Lockheed Martin Tumbles After $1.7B in Charges Sink Q2 Earnings; Guidance Slashed

Written byGavin Maguire
Tuesday, Jul 22, 2025 8:37 am ET2min read
Aime RobotAime Summary

- Lockheed Martin shares fell 7% after Q2 earnings missed estimates by $5.06 due to $1.7B in charges from troubled defense programs.

- The company slashed 2025 EPS guidance to $21.70–22.00 (vs. $27.36 expected) while maintaining revenue and free cash flow forecasts.

- Stock tests critical support near $418 as investors worry about execution risks in classified projects and helicopter programs.

- Charges included $950M from a classified aeronautics program and $665M from CMHP/TUHP helicopter projects under RMS.

Three Key Takeaways:

  • Lockheed Martin posted a major Q2 earnings miss due to $1.7B in program-related charges, sending shares down roughly 7%.
  • The company slashed full-year EPS guidance to $21.70–22.00, well below consensus of $27.36, while reaffirming revenue and free cash flow outlooks.
  • LMT is now testing critical support at the March lows near $418, as investors reassess execution risk in legacy defense programs.

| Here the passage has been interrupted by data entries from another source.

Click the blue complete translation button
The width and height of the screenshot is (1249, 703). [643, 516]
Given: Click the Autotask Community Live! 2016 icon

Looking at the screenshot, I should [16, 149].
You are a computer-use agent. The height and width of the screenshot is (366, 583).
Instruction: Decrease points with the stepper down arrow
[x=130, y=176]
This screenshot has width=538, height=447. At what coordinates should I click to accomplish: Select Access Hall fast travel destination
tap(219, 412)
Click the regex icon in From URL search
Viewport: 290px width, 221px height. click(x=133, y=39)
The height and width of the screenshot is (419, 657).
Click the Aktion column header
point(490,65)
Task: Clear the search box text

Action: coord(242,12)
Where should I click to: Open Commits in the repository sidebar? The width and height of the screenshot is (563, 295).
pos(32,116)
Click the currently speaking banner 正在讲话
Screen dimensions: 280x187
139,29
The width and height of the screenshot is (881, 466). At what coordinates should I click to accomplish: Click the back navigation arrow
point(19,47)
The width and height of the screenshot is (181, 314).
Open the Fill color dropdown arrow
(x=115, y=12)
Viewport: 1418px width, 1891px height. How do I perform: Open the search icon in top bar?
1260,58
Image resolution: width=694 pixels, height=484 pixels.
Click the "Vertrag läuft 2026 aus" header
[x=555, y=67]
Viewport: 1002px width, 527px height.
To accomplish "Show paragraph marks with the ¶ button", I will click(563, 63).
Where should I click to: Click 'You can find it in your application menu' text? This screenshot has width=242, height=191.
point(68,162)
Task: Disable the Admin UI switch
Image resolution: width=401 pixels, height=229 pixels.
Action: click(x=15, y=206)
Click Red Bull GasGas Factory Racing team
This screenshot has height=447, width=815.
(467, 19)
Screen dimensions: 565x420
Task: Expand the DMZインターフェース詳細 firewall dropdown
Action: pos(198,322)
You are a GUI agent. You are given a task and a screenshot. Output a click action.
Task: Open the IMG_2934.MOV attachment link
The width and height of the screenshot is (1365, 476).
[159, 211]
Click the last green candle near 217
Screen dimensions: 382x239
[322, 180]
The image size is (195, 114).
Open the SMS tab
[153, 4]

Lockheed Martin (LMT) shares dropped sharply Tuesday morning after the defense contractor posted deeply disappointing second-quarter earnings marked by a series of hefty one-time charges. Despite a modest year-over-year revenue gain and an intact order backlog, the financial hit to Q2 profit and a steep downward revision to full-year EPS guidance rattled investors. The stock is down approximately 7%, approaching key technical support near the $418 level, which coincides with the March lows, a make-or-break area for sentiment around the name.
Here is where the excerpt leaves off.